Im Juni beschlossen die gleichen Fraktionen gemeinsam (!) angesichts der erdrückenden Zweidrittel-Mehrheit von Rot-Grün eine „Stärkung der parlamentarischen Minderheitsrechte“. Seitdem kann zum Beispiel ein Parlamentarischer Untersuchungsausschuss (PUA) mit einem Fünftel der Abgeordneten beschlossen werden statt wie vorher mit einem Viertel. Hätten vorher CDU, Linke und AfD gemeinsame Sache machen müssen, kann seitdem auch das Duo aus CDU und Linkspartei so einen Beschluss fassen. Zufälle gibt’s …

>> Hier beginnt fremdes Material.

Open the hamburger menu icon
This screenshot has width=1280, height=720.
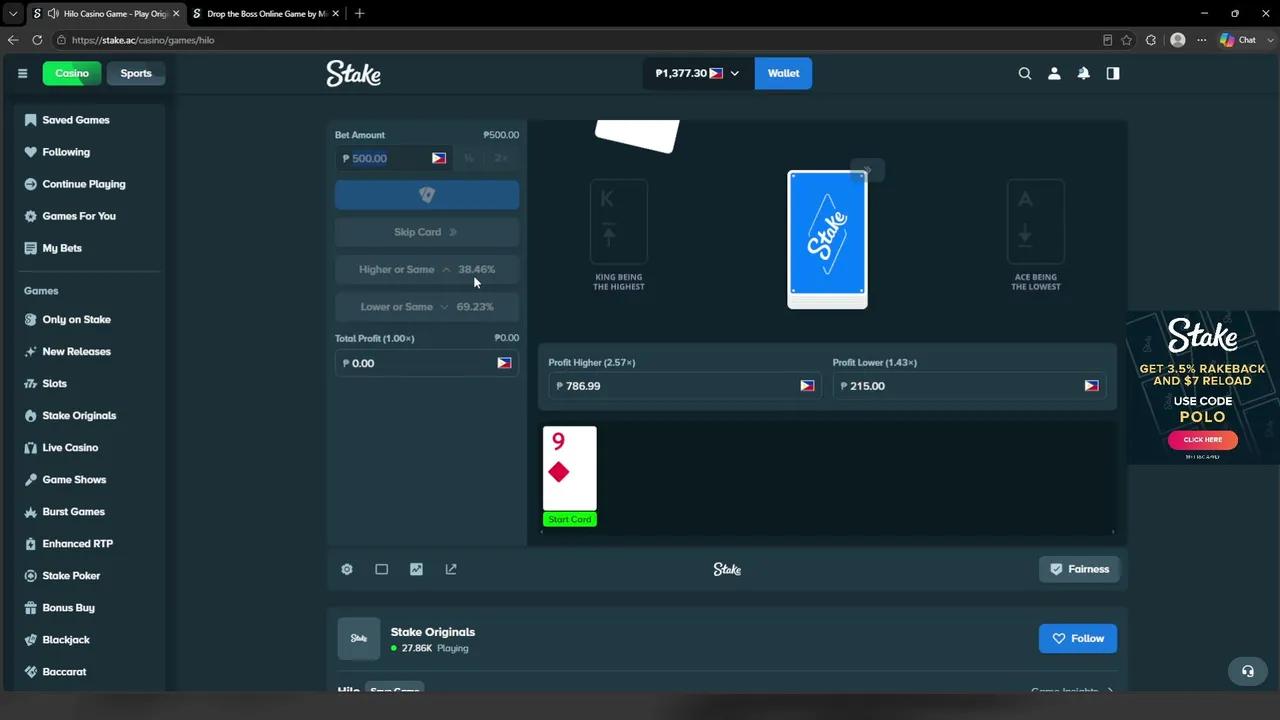pos(22,73)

Zusammenarbeit auf Sachebene
Diese neue Möglichkeit haben sie prompt genutzt: Ende Oktober beantragten beide Fraktionen gemeinsam (!) die Einsetzung des PUA Cum-Ex, der aufklären soll, inwiefern die Stadt der Warburg-Bank möglicherweise Millionen an Steuern erlassen hat. Dass die Komplexität der Cum-Ex-Geschäfte und die Formulierung der aufzuklärenden Punkte intensive Vorarbeit nötig machten, liegt auf der Hand. So berichtete der Haushaltspolitiker der Linken, David Stoop, in der Bürgerschaft auch freimütig über die „Fragestellung, die wir gemeinsam mit der CDU ausgearbeitet haben“.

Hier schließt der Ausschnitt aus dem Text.